**** TEXTAUSZUG ****

20076 Königliches Gericht Waldheim

Datierung1780 - 1856
Benutzung im Staatsarchiv Leipzig
Umfang (nur lfm)8,70
Die Reformen von 1831 verliehen der dringend notwendigen Neugestaltung der überholten Gerichtsorganisation in Sachsen wichtige Impulse. Das Beispiel der Entstehung des Königlichen Gerichtes Waldheim und der ersten Jahre seiner Existenz zeigt jedoch, dass die neugebildeten Untergerichte sich oft nur in langwieriger und zäher Auseinandersetzung mit den althergebrachten Formen der Gerichtsbarkeit behaupten konnten.

In der Stadt Waldheim war in den Jahren 1715/16 das ehemalige Schlossgebäude zu einem Landeszucht-, Armen- und Waisenhaus umgebaut worden [01] , wobei dieses seit 1716 seine eigenen Gerichte besaß. [02]

Hier lag ein Ausgangspunkt für die staatlicherseits seit 1832 angestrebte Übernahme der Gerichtsbarkeit durch ein neu zu schaffendes Justitiariat. Die Einführung der Allgemeinen Städteordnung im gleichen Jahr brachte die Landesregierung zusätzlich in eine günstige Verhandlungsposition.

So nahm das Landesjustizkollegium in einem Schreiben vom 24. Januar 1833 die den Stadträten von Hartha und Waldheim widerruflich verliehenen Teile der Gerichtsbarkeit wieder zurück. Diese sollten zusammen mit der Erbgerichtsbarkeit von Geringswalde durch einen besonderen Justitiar verwaltet werden, dessen Wohnsitz in Waldheim vorgesehen war. [03]

Die Städte knüpften jedoch Bedingungen an die ebenfalls vorgesehene Einbeziehung der freiwilligen Gerichtsbarkeit. Während Waldheim erreichen wollte, dass der künftige Justitiar auch die Polizeipflege und die unentgeltliche Protokollführung beim Verwaltungsrat übernimmt, reklamierte Hartha den Wohnort des Justitiars für sich und verlangte noch 275 Taler jährlich; auch Geringswalde stellte finanzielle Forderungen.

**** DATENAUSZUG ****

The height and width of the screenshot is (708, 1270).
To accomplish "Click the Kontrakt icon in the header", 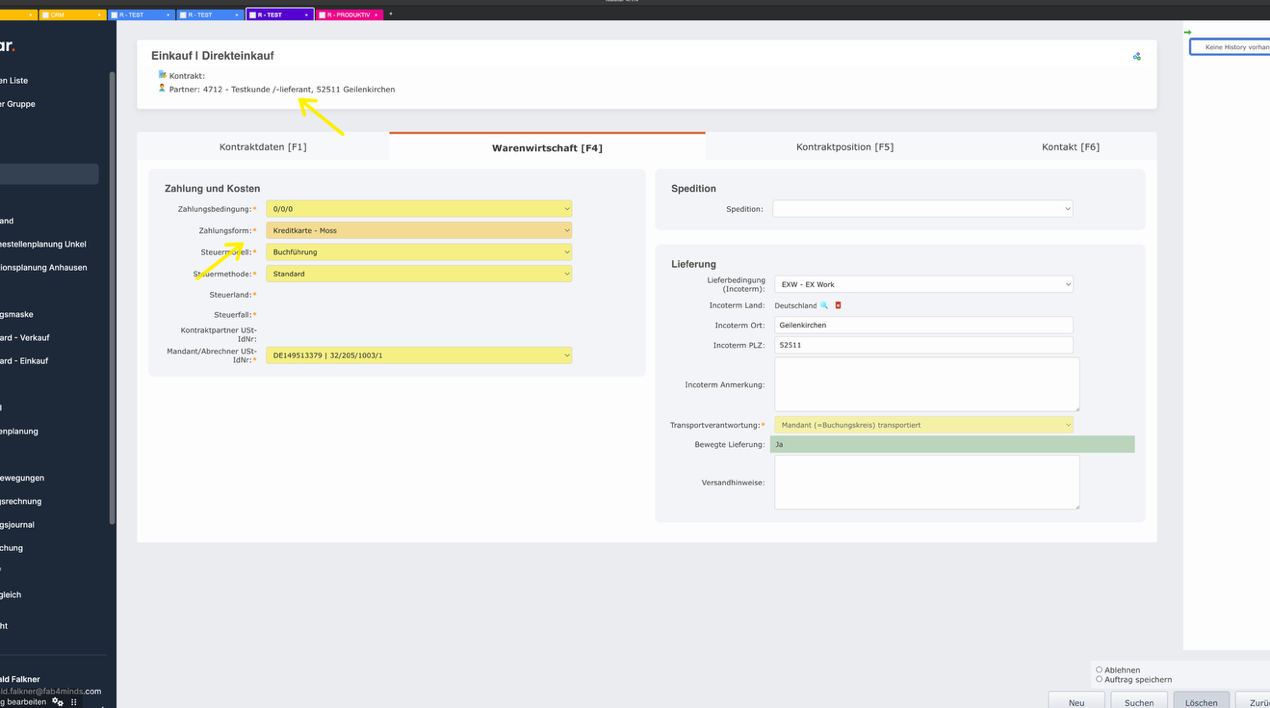I will (x=162, y=75).
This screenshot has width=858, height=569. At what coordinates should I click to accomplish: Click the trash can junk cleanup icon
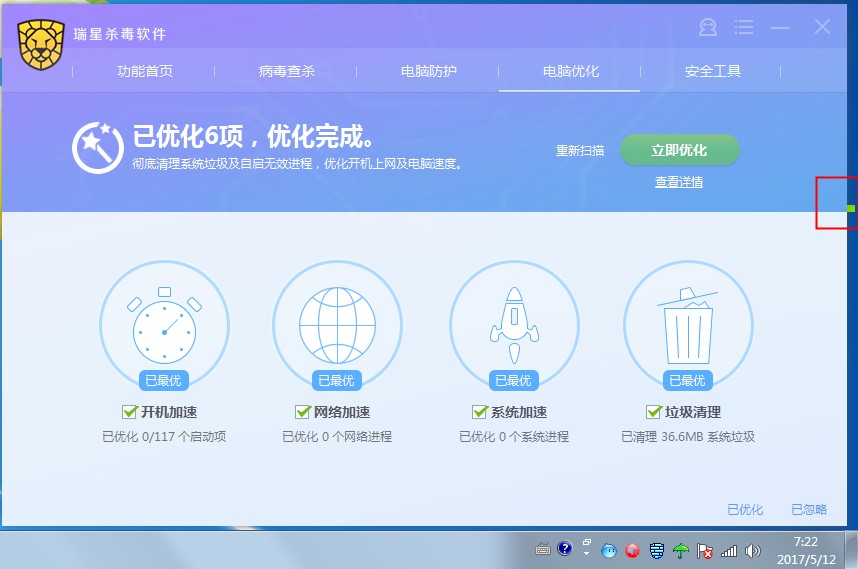coord(687,325)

****

### AUFGABE 1
Wiederhole aus dem Text über das Königliche Gericht Waldheim wortgetreu den Abschnitt zwischen „In der Stadt“ und „eine günstige Verhandlungsposition.“, beide eingeschlossen.
### AUFGABE 2
Erkläre anhand des Textes über das Königliche Gericht Waldheim, wodurch die Landesregierung 1832 zusätzlich in eine günstige Verhandlungsposition kam.

### LÖSUNG 1
In der Stadt Waldheim war in den Jahren 1715/16 das ehemalige Schlossgebäude zu einem Landeszucht-, Armen- und Waisenhaus umgebaut worden [01] , wobei dieses seit 1716 seine eigenen Gerichte besaß. [02]

Hier lag ein Ausgangspunkt für die staatlicherseits seit 1832 angestrebte Übernahme der Gerichtsbarkeit durch ein neu zu schaffendes Justitiariat. Die Einführung der Allgemeinen Städteordnung im gleichen Jahr brachte die Landesregierung zusätzlich in eine günstige Verhandlungsposition.

### LÖSUNG 2
Die Landesregierung kam durch die Einführung der Allgemeinen Städteordnung in eine günstige Verhandlungsposition. Die Ordnung wurde im selben Jahr eingeführt, in dem der Staat die Übernahme der Gerichtsbarkeit durch ein neu zu schaffendes Justitiariat anstrebte.